Coronary Care Unit, National Institute of Cardiology, Mexico City, Mexico.
Department of Immunology, National Institute of Cardiology, Mexico City, Mexico; Department of Health Care, Metropolitan Autonomous University, Mexico City, Mexico.
J Cardiol. 2019 May;73(5):416-424. doi: 10.1016/j.jjcc.2018.11.010. Epub 2018 Dec 29.
Accurate assessment of inflammatory status of patients during acute coronary syndrome (ACS) has become of great importance in their risk classification and in the research of new anti-inflammatory therapies.
The study cohort included 7396 patients with ACS. We sought to derive and internally validate an inflammation-based score that included high-sensitivity C-reactive protein, white blood cell count, and serum albumin level at admission to evaluate the predictive role of systemic inflammation in the clinical outcome of these patients. We randomly assigned patients into derivation (66.6%) and validation (33.4%) cohorts. A total of four categories of systemic inflammation were defined.
Assessed individually, the three biomarkers were associated with a higher rate of in-hospital mortality. When we combined them into an inflammation score, in-hospital mortality was significantly different across the four categories of inflammation in the derivation cohort (1.8%, 2.8%, 4.1%, and 13.8% for without, mild, moderate, and severe inflammation, respectively; p<0.0001, C-statistic, 0.71). These results were similar in the validation cohort (1.1%, 2.9%, 5.2%, and 12.6%, respectively; p<0.0001, C-statistic, 0.71). After multivariate adjustment, only the category of severe systemic inflammation was associated with a threefold increased risk of in-hospital mortality (odds ratios 3.02, p<0.0001) and was the most powerful predictor of mortality. In the whole cohort, after subsetting patients based on GRACE risk score, the severe inflammation category was associated with a significant increase of in-hospital mortality across all sub-groups, mainly in patients with higher GRACE risk score. The inflammation-based risk score reclassified 25.3% of the population. The net reclassification index was 8.2% (p=0.001).
A risk score system based on biomarkers of inflammation readily available at admission in patients with ACS, could better assess the inflammatory status and predict in-hospital mortality, as well as severe systemic inflammation that contributes to a worse outcome independently of clinical risk factors.
在急性冠脉综合征(ACS)患者中,准确评估炎症状态对于风险分层和新的抗炎治疗研究非常重要。
本研究队列纳入了 7396 例 ACS 患者。

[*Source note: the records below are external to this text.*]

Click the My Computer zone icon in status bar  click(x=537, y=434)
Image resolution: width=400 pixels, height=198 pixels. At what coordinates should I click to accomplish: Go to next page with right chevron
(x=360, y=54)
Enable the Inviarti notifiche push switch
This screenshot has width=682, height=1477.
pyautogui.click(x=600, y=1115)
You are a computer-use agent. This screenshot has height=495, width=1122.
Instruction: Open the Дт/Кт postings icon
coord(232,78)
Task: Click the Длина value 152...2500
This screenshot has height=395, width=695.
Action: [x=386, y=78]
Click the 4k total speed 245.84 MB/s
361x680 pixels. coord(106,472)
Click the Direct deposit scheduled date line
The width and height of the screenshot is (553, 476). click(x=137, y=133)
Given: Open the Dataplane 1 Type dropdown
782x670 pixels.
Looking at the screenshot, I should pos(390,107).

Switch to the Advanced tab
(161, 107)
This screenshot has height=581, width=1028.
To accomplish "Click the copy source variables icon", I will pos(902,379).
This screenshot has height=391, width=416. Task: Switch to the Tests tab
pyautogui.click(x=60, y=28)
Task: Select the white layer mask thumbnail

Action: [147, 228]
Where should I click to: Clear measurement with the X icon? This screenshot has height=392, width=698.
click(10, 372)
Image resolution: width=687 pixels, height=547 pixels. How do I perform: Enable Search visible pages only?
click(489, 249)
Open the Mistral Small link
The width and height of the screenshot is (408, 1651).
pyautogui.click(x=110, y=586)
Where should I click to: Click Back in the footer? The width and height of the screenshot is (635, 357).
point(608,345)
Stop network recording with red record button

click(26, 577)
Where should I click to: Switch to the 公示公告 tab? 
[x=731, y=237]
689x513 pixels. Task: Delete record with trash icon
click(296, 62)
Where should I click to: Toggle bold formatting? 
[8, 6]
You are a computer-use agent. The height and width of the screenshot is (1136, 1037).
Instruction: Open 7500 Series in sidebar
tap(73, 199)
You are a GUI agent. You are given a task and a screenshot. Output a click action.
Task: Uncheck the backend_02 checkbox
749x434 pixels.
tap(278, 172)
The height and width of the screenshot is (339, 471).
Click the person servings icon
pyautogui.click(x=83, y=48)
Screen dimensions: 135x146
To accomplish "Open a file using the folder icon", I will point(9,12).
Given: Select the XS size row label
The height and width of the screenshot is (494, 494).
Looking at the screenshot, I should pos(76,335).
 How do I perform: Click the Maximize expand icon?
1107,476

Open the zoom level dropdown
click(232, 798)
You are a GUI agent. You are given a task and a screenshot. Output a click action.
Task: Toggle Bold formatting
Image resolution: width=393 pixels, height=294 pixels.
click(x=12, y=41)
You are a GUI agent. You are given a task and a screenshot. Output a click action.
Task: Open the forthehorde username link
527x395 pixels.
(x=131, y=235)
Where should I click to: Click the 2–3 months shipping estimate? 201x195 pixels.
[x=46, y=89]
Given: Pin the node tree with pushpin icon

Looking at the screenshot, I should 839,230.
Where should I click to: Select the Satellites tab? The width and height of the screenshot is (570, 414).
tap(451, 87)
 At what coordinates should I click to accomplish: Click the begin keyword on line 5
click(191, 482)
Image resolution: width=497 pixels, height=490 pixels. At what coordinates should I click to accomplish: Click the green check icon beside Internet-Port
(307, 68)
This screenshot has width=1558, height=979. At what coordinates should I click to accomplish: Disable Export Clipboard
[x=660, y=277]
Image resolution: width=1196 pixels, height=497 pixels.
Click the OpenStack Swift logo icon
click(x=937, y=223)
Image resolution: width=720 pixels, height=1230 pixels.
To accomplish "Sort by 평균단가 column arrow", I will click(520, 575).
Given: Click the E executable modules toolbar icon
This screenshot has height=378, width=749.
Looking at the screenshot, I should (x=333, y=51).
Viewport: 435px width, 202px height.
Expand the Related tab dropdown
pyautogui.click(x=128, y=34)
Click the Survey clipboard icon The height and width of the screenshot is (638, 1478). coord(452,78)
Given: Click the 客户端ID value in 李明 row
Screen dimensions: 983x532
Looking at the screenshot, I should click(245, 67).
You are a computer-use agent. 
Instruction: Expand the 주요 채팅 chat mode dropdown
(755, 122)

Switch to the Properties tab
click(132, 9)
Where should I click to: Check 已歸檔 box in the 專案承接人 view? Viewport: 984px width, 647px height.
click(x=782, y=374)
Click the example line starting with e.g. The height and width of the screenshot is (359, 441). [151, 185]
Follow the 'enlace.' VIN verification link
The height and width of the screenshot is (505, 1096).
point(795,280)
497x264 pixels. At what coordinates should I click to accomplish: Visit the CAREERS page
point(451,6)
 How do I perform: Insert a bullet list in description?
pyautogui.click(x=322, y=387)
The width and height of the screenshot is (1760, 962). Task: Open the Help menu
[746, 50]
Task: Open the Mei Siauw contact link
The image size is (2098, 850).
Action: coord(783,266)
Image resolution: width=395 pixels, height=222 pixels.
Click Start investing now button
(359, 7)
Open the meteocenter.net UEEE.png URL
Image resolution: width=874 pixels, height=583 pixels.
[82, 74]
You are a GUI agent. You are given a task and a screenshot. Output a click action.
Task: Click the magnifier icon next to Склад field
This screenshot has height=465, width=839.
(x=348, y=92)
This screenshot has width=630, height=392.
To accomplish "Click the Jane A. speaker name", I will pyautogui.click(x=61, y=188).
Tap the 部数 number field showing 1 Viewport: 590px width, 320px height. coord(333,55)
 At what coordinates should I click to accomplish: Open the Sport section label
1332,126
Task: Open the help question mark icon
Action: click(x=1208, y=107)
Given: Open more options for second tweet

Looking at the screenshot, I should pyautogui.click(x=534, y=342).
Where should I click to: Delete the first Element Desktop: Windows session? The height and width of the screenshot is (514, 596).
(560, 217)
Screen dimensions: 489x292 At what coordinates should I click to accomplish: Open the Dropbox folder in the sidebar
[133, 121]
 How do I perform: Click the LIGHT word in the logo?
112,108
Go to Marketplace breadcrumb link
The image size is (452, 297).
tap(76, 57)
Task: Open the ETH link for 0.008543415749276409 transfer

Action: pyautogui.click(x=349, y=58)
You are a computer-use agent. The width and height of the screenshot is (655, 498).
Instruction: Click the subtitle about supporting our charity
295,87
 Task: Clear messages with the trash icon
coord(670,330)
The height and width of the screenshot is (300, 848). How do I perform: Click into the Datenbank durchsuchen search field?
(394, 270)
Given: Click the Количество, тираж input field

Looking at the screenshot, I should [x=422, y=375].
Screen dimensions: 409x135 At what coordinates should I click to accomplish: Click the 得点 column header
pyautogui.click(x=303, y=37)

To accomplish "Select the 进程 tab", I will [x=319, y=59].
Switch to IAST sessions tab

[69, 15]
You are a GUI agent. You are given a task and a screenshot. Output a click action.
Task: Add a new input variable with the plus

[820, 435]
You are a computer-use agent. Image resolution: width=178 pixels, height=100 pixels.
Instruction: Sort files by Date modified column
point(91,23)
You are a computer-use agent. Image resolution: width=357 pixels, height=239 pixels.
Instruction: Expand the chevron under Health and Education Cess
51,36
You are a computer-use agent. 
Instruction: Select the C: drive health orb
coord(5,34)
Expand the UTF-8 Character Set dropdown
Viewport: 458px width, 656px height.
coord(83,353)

我们旨在构建并内部验证一种基于炎症的评分,该评分纳入了入院时的高敏 C 反应蛋白、白细胞计数和血清白蛋白水平,以评估全身炎症对这些患者临床结局的预测作用。我们将患者随机分配到推导队列(66.6%)和验证队列(33.4%)。定义了全身炎症的四个类别。
单独评估时,这三个生物标志物与住院期间死亡率升高相关。当我们将它们组合成一个炎症评分时,在推导队列中,炎症的四个类别之间住院死亡率有显著差异(无炎症、轻度炎症、中度炎症和重度炎症的发生率分别为 1.8%、2.8%、4.1%和 13.8%;p<0.0001,C 统计量为 0.71)。在验证队列中,结果相似(发生率分别为 1.1%、2.9%、5.2%和 12.6%;p<0.0001,C 统计量为 0.71)。多变量调整后,只有重度全身炎症类别与住院期间死亡率增加三倍相关(比值比 3.02,p<0.0001),并且是死亡率的最强预测因素。在整个队列中,根据 GRACE 风险评分对患者进行亚组分析后,重度炎症类别与所有亚组的住院死亡率显著增加相关,主要发生在 GRACE 风险评分较高的患者中。基于炎症的风险评分重新分类了 25.3%的人群。净重新分类指数为 8.2%(p=0.001)。
ACS 患者入院时可获得的炎症生物标志物的风险评分系统,可以更好地评估炎症状态并预测住院死亡率,以及独立于临床危险因素导致不良结局的严重全身性炎症。